Generally speaking, food that has been cooked, baked, or fried looks delicious, and this is due to the fact that after cooking, baking, or frying, a class of brown compounds, known as AGEs, are produced by the Meladic pronouncement.
Many of today’s junk and processed foods have AGEs.
Although the Merad reaction is known for its ability to make food delicious, the resulting chemicals can wreak all kinds of havoc on the body. They cause inflammation and oxidative damage, leading to hardening of the blood vessels, high blood pressure, kidney disease, cancer, and neurological problems.
Not only that, but once AGEs are formed, they cannot be easily detoxified. Instead, the body’s ability to remove AGEs gradually decreases with age. So this provides yet another example of the age-related nature of the diseases mentioned above.
And in order to understand the specific effects of AGEs, the researchers specifically used worms, an animal that has a relatively short life cycle, to conduct the tests so that the effects behind them could be more clearly observed.
In the tests, the researchers found that the chemicals, in addition to causing disease and shortening life expectancy, also increased the worms’ appetite for the same substances.
Why do AGEs whet the appetite?
To understand why worms’ appetites are whetted by AGEs, the researchers purified some well-studied AGEs and found that two of them increased feeding. They further studied one of the compounds to figure out the signaling mechanism.
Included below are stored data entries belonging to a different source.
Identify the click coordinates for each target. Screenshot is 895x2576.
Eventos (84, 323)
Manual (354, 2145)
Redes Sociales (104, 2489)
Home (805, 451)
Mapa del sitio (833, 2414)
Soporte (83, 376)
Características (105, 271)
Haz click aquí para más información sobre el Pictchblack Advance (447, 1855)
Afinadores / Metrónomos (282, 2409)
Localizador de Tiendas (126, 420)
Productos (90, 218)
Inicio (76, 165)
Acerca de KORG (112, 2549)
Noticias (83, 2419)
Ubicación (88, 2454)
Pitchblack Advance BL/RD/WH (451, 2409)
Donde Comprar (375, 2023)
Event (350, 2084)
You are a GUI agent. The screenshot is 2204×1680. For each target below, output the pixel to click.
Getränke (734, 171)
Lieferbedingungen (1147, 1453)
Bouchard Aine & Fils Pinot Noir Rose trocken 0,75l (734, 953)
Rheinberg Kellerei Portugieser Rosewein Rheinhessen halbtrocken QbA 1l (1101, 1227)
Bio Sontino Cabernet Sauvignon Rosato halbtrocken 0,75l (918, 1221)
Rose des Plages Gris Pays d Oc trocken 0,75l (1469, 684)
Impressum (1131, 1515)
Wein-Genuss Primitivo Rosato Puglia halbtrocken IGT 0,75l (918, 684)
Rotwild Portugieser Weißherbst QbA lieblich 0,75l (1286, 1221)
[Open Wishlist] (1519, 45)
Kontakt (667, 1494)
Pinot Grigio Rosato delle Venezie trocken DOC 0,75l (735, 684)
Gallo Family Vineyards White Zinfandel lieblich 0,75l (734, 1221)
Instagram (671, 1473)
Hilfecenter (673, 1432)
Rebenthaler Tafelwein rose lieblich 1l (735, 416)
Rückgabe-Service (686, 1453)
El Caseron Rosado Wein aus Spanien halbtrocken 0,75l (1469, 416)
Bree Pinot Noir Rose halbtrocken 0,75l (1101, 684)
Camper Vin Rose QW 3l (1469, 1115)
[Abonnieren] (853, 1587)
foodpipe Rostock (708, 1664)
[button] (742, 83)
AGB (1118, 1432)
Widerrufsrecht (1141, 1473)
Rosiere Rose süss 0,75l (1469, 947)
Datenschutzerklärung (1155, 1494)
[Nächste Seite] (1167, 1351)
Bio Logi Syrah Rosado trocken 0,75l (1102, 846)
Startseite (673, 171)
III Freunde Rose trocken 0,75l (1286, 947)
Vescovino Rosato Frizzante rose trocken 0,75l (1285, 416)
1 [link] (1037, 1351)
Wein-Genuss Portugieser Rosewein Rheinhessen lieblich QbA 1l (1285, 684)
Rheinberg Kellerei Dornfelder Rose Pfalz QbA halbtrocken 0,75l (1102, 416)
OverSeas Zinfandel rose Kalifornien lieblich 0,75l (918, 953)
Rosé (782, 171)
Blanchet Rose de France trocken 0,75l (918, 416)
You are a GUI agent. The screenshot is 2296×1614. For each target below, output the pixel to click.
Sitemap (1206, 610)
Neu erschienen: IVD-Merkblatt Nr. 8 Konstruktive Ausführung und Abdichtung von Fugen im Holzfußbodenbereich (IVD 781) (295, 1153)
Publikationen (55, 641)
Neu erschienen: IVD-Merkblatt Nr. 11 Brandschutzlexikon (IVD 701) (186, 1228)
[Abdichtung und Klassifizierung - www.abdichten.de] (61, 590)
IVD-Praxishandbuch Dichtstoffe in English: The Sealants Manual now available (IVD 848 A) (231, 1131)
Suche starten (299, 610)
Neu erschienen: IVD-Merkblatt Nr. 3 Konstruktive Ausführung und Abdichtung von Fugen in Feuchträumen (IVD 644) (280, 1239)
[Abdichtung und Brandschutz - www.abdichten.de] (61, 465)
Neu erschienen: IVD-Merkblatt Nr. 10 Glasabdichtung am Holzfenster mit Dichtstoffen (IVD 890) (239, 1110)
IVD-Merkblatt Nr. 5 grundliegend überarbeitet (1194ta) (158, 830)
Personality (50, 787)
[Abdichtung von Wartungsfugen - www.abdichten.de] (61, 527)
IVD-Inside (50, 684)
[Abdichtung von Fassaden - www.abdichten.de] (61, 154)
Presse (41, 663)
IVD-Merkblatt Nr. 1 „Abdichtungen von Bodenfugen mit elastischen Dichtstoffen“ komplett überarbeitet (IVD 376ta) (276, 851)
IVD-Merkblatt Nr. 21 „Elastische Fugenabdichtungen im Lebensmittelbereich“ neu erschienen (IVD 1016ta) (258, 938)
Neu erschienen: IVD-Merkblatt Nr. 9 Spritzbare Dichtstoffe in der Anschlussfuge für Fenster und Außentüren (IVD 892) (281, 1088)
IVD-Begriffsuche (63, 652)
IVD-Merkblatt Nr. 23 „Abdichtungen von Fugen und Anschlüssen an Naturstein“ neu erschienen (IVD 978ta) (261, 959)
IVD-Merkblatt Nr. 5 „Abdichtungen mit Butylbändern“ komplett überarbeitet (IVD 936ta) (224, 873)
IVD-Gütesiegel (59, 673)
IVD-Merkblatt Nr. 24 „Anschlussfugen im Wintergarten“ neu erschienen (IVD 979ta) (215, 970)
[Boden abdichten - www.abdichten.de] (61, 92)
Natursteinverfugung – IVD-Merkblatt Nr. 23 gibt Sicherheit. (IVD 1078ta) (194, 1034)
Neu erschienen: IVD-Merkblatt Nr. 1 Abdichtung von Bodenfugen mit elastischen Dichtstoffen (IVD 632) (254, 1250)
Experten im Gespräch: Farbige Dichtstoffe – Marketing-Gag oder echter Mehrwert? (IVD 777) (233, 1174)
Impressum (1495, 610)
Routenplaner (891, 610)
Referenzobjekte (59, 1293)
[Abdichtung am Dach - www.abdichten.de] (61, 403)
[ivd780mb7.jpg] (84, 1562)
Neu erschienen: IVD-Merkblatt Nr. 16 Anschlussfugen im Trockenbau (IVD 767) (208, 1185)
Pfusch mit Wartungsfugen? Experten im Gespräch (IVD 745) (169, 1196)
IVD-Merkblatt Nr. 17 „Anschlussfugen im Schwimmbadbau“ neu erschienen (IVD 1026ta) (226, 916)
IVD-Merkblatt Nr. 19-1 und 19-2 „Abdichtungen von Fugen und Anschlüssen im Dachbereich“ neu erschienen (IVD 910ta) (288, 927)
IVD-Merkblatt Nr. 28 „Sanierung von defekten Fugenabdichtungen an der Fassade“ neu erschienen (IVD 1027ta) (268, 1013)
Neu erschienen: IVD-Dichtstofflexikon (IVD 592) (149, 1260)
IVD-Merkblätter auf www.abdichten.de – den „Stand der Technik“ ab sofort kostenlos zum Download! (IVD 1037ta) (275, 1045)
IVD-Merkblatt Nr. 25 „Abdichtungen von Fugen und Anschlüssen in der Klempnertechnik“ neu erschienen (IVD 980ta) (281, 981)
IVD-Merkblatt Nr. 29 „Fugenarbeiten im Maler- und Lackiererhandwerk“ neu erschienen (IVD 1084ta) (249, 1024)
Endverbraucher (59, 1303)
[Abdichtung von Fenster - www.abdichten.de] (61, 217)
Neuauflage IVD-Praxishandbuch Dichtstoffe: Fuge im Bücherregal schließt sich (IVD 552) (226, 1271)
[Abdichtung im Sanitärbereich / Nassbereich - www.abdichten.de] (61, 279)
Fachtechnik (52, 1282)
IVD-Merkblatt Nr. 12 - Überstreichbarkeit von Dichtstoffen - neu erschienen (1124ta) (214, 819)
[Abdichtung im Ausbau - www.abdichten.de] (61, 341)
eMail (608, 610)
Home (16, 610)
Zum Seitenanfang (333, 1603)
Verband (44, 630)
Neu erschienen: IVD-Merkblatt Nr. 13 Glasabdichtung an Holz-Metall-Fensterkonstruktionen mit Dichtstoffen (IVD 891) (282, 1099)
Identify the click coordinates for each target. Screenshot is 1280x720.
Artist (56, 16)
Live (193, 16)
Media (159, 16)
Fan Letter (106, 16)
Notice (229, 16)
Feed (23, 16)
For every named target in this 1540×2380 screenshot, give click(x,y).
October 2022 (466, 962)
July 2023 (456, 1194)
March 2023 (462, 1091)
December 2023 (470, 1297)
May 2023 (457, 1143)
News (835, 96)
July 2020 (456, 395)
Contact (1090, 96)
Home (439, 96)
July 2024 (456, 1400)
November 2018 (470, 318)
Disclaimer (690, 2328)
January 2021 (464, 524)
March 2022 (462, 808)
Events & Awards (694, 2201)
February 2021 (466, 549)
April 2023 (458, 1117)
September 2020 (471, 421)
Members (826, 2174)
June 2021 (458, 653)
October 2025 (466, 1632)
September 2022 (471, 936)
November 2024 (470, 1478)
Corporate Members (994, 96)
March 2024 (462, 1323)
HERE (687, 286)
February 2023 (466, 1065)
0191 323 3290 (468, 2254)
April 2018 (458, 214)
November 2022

They showed that food intake was passively increased in mice in the presence of the glod-4 mutation, a mechanism mediated by a specific MG-H1 AGE (methylglyoxal-derived hydroimidazolone-1, a class of AGEs). Further analysis revealed that the GATA transcription factor ELT3 mediates the MG-H1 AGE through a tyramine-dependent pathway to achieve this goal.
This work identifies, for the first time, signaling pathways mediated by specific AGE molecules that enhance feeding and neurodegeneration. They also found that mutant worms that are unable to process naturally produced AGEs have lifespans that are approximately 25–30% shorter. And the work is now being extended to rats, where the researchers want to study the link between AGEs and fat metabolism.
Some simple things anyone can do to lighten the burden of AGEs in the body include eating whole grains (fiber helps keep glucose levels stable), cooking with moist heat rather than drying (i.e., steaming rather than sautéing or baking), and adding acids to foods as they are cooked to slow down the reactions that lead to the formation of AGEs.